Pretty neato indie animation i found.
Looks great. I have really been digging this one, too.
Since large studios have long ago left behind 2d in favor of the glut of talking animal cgi films…it’s good to see independent companies and solo artists keeping 2d alive. I see this a lot with French animation. I have fond memories of going to festival of animation presentations in the late 80’s and early 90’s and watching MTV’s Liquid Television.
WOW! That black sunrise trailer is visionary! Way better looking than those cruddy straight to dvd dc and marvel “movies”. The style reminds me of Jin Roh Wolf Brigade meets Watership Down meets French animation.
Man after seeing the atomic robo and black sunrise trailers, i really want to learn how to do that really dynamic sort of animation. be it tekkinkinkreet, bill plimpton or liquid tv style.
yeah… god, I do bubbly round stuff because it’s easier to move (when I have the time to do a thing… not so much this year) and it says “for kids”. These guys are doing something with a more limited frame rate (think anime, but tasteful), with very careful picking of what to move, how much art to draw, and what’s rendered in the backgrounds to capture a refined mood. (My impression- without actually checking the trailer as I type.)
Checking the Atomic Robo kickstarter, I noticed you can pay them to put on a workshop to get the most out of a limited team. (If you pay them lots). Yeah, there’s a carefully planned system in this. These have got to be people working at a high level where they practice every day and it’s ALL they do. That’s not me sadly… I’m too spread out (who isn’t?)
I don’t see how this stuff can be economically viable… making a feature film at a feature budget (even very low 7 figures), but independently, is like a shoot-the-moon proposition. (That’s another impression… partly coming from working on one and following the director’s blog.) The biggest hurdle, still, is with gatekeepers and getting distribution enough to recoup the effort.

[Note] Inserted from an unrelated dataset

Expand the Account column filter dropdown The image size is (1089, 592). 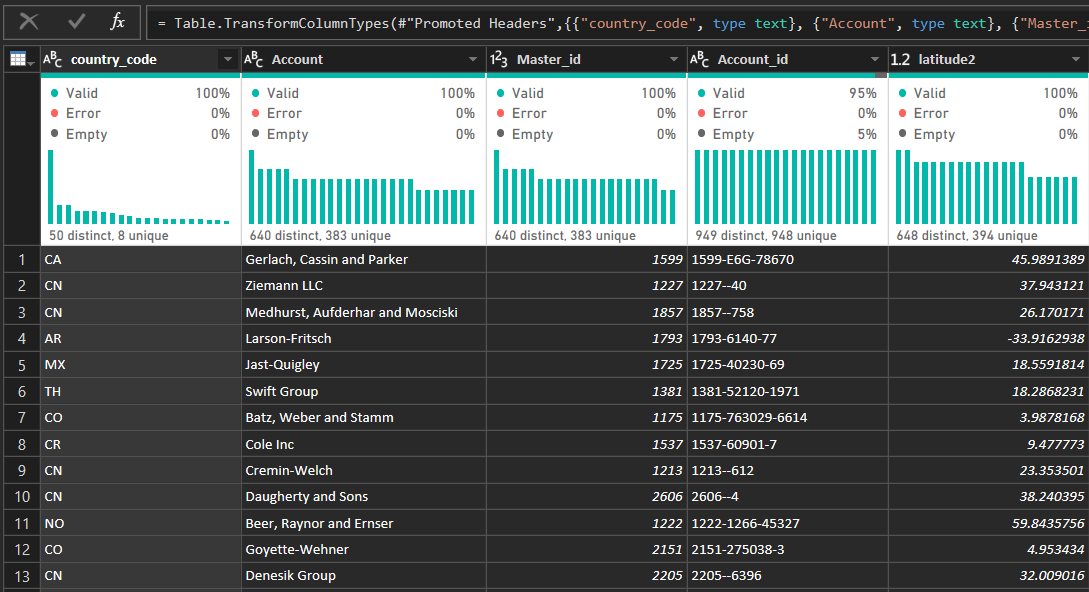pos(473,60)
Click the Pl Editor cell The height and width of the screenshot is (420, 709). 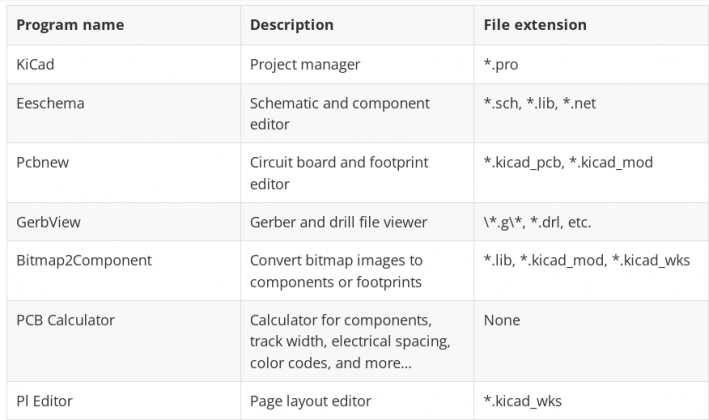click(45, 400)
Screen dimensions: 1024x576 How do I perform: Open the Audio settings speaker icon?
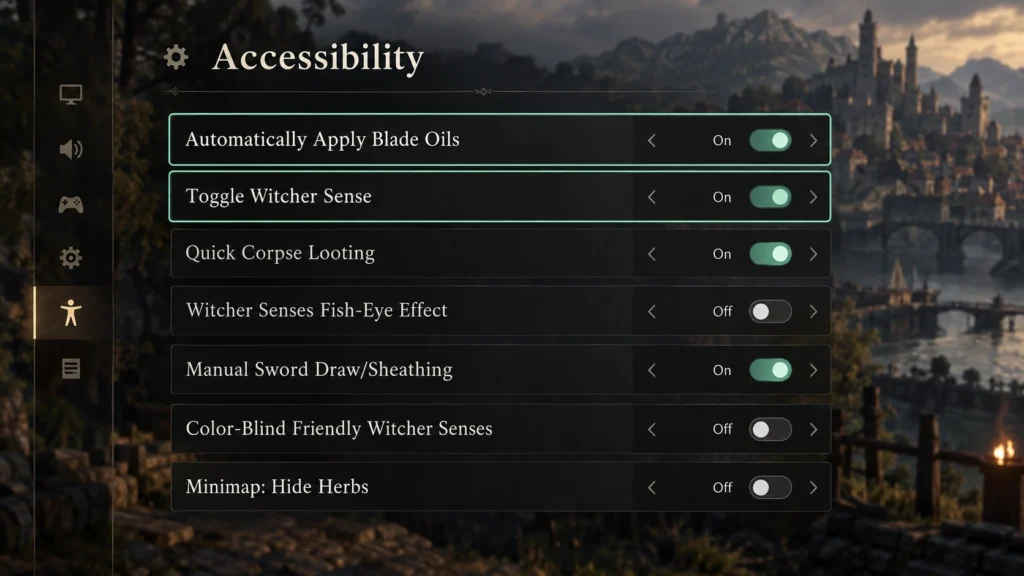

That’s where Kickstarter is starting to upend the usual Big Investor mode of working. It’s reversing the equation where a very small group of capital holders put in a LOT, but expect to own a huge piece afterwards, with a big return. Crowd funding is sort of combining pre-sales with a PBS donation fundraiser, except the project starters own it ALL after Kickstarter’s 10% cut, and contributor profit is replaced by the satisfaction of being an active part of something cool. I like how it raises the bar by making it all-or-nothing… pick a limit high enough that it’s worth the effort to try, but low enough to be realistic that you will get the money… helping quality (and the most active makers) rise to the top. I heard some vague gossip that there’s attitude by venture capital treating Kickstarter like a party crasher. It’s still mostly about small projects they wouldn’t bother with anyways, but the other week, a silly webcomic just got a million or 2 million bucks or something (Order of the Stick, their biggest project yet I think.) It’s not exactly an uncommon amount if considered as a pile of books- maybe a hundred thousand sales, maybe not that important compared to any NY Times best seller, but it’s still cool. It’s something like the most successful indie comics did during the self publishing boom of the 80’s (Elfquest, etc.)
Indie feature animation is awesome.
Where are all the Traditional Hand Drawn Animated films ? (and why study traditional animation?) – From the Academy of Art University blog. (In the past few weeks, I have just started teaching animation there.)
It feels like I’m surrounded by people getting on Kickstarter. Last week my next door neighbors won $170,000 for Code Hero: A Game That Teaches You To Make Games. This week my buddy down the street is doing a very modest one for Mecha Galaxy — The social game for Mecha commanders.